Restaurants are all about fetching new dining experiences. Though provided with a small site to cater to the variety of users and create a multitude of dining and interactive experiences, we set to design varied seating areas. Thus, the dining area was divided into indoor and semi-open outdoor seating. The outdoor seating had a step-down seating, while a mocktail counter was designed indoors. However, making the space feel vast and not compact was important. This was achieved with linear planning and play of levels.
The step-down seating area was at the original site level. In contrast, the outdoor area level was matched with the indoor space to give a feeling of expansion of space. The indoor and outdoor furniture was placed along one linear axis, establishing continuity and elevating the sense of vastness. This also facilitated better circulation and visual connectivity throughout.
Because of a smaller space, the material palette was kept limited, and exploration was done in the application domain, which meant incorporating the use of local labour and craftsmen for construction as well as detailing. As per the zoning of spaces, we started developing the section with vertical layers in varied textures. The layers are created with the diverse applications of repeated materials to create new textures.

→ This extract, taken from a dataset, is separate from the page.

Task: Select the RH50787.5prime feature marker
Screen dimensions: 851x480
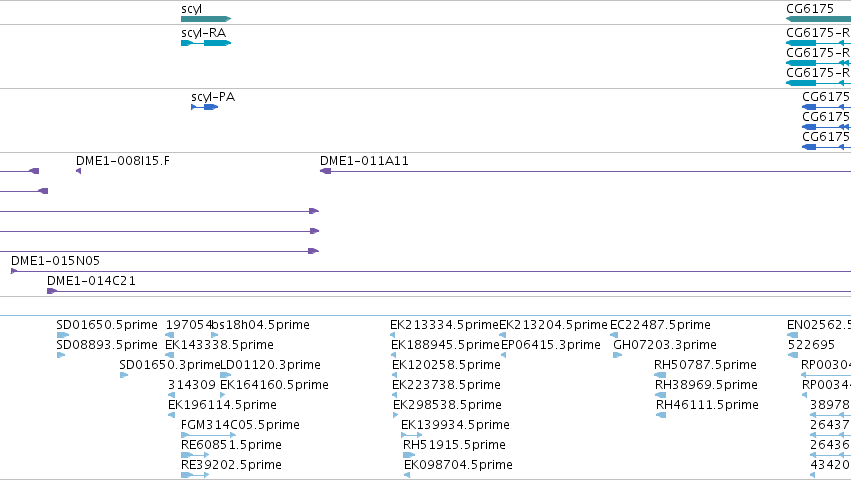Action: coord(661,375)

The limited material selection then consciously veers towards an experimental approach with metal panels, wire cut bricks, vitrified flooring, and tinted bajara glass, a combination of rustic and vibrant colours – to prevent alienating from the theme. The wire-cut mud bricks and rustic metal panels form a monochromatic palette.

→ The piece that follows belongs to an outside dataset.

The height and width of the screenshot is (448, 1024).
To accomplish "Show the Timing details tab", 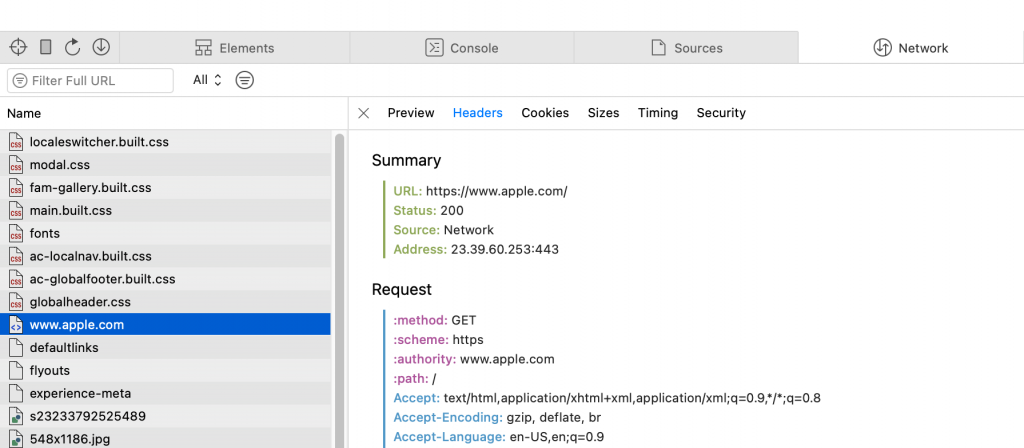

A diagonal grid concept was used to erase monotony and create a dynamic effect. The diagonal design added new forms to flooring, ceiling, and brickwork maintained even in the creation of table legs. The brickwork with dynamic twist led to tilted bonds in elevation and even planned. This gifted the space with varied textures in the same material.
Tilted metal sheets were used in external and internal roofs, creating a sense of dynamism hovering over the space. The same metal sheets are continued for wall panelling and to create sculptures adorning the façade.
The monochromatic materials, balanced repetition, play of heights and levels, and balanced visual permeability facilitate a unified perception of the space. With the exploration of textures and applications, meticulously composed to give users a novel, handcrafted experience.